Secondary batteries such as nickel-hydrogen cells and nickel-cadmium (Ni—Cd) cells are recently expected to be used as power sources for electric cars as well as small batteries for electrical/electronic appliances. Such a secondary battery is generally constituted of a positive electrode, a negative electrode, and a separator. Among these, the separator serves to prevent the cell from short-circuiting between the electrodes and enable ions to pass therethrough, and is required to have hydrophilicity, chemical resistance, and mechanical strength. A hydrophilic nonwoven fabric formed from a polyamide resin or the like has conventionally been known as a separator. However, this separator has insufficient resistance to chemicals (alkalis and acids). Because of this, separators comprising polyolefin nonwoven fabrics which have undergone various treatments are also known. Specifically, separators obtained by subjecting a polyolefin-based nonwoven fabric to a hydrophilizing treatment, e.g., impregnation with a surfactant, plasma treatment, grafting treatment, sulfonation treatment, or the like, have been proposed (Unexamined Published Japanese Patent Applications Nos. 4-167355 and 11-238496, etc.).
Furthermore, since the polyamide-based nonwoven fabric has amide bonds, batteries employing this as a separator show a higher degree of self-discharge than batteries employing an electrochemically inert polyolefin nonwoven fabric and have poor battery properties. In contrast, batteries employing a separator obtained by subjecting a polyolefin-based nonwoven fabric to a specific treatment cannot be regarded as fully satisfactory in self-discharge characteristics, although superior in overall battery properties to batteries employing the polyamide-based separator.
Specifically, the separator obtained by treating a polyolefin-based nonwoven fabric with a surfactant shows effective hydrophilicity in the initial state of use. However, when this separator is once immersed in water, taken out therefrom, dried, and reimmersed in water, the hydrophilicity decreases considerably. In addition, this separator is unsatisfactory in self-discharge characteristics.
Furthermore, the polyolefin-based nonwoven fabric which has undergone a plasma treatment has hydrophilic groups bonded to the substrate surface by covalent bonding and hence retains sufficient wettability even when it is immersed in water, dried once, and reimmersed in water.
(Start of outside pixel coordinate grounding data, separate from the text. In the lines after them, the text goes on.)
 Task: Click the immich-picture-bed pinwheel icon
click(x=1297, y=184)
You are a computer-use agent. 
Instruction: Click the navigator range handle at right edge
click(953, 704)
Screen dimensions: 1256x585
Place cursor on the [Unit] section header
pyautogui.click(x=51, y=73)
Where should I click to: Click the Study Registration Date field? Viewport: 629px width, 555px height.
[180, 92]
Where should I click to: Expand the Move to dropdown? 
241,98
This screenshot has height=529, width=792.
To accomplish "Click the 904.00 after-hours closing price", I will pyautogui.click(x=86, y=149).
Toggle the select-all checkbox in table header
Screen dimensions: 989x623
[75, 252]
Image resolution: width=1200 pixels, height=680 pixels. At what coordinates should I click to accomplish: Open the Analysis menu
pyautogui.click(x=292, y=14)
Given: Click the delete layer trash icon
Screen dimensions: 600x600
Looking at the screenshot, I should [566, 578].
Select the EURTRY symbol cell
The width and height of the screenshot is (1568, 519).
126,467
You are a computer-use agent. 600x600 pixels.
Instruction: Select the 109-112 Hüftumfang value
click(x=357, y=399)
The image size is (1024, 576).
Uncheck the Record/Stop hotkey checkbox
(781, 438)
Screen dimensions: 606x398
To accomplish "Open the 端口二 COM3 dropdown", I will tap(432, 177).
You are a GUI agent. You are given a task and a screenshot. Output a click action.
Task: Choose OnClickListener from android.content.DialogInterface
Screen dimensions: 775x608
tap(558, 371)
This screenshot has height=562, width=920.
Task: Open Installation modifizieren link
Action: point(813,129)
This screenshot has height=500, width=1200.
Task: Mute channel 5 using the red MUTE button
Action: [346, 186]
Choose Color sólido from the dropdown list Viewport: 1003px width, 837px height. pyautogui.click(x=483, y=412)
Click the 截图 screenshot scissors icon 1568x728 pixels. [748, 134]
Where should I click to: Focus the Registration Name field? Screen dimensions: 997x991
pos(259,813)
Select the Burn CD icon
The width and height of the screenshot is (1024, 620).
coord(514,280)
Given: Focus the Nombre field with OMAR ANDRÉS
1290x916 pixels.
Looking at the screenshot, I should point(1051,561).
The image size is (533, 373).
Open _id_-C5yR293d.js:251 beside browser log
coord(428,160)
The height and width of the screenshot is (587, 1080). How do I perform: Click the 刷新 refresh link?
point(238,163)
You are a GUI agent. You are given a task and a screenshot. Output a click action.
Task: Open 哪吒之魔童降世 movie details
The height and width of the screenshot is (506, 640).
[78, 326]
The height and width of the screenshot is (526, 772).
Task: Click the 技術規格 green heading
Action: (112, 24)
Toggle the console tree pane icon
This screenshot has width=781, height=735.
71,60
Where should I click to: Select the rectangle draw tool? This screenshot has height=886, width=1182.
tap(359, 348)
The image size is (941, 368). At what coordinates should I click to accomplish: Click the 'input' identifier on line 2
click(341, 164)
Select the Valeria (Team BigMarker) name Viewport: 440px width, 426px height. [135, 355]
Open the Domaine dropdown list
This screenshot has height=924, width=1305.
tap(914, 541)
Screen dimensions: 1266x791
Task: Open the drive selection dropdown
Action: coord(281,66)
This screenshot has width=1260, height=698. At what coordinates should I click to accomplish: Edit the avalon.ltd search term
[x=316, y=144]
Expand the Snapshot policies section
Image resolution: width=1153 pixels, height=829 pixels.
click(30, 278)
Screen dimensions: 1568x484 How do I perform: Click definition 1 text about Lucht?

Namely, it is wet-dry reversible. However, in the case where this nonwoven fabric is immersed in an aqueous alkali solution having a high concentration, it is not wetted by water when it is washed with water, dried, and reimmersed in water. It is presumed that the hydrophilic but weakly adherent, interfacial layer formed on the substrate surface by the plasma treatment was peeled off upon contact with the high concentration aqueous alkali solution. This separator also is ineffective in greatly improving the inhibition of self-discharge.
In the case of the polyolefin-based nonwoven fabric which has undergone a grafting treatment, a water-soluble monomer is tenaciously bonded to a substrate by covalent bonding. However, the polyolefin treated by grafting with acrylic acid or methacrylic acid has the possibility of undergoing oxidative decomposition in a strongly oxidizing atmosphere because this polyolefin is of the carboxylic acid type. Consequently, this nonwoven fabric is used as a battery separator in limited applications.
Furthermore, the polyolefin-based nonwoven fabric which has undergone a sulfonation treatment has sulfonic groups tenaciously bonded to the substrate by covalent bonding. Consequently, this nonwoven fabric retains long-lasting hydrophilicity and functions to inhibit a battery from suffering self-discharge. However, the treatment necessitates a post-washing step.
An object of the invention is to provide a separator which eliminates the drawbacks of the conventional battery separators described above and is capable of inhibiting a battery from suffering self-discharge. The present inventors made extensive investigations on the self-discharge of batteries. As a result, it has unexpectedly been found that the self-discharge of a battery is considerably inhibited by using a separator having polycarbodiimide present thereon. The invention has thus been completed.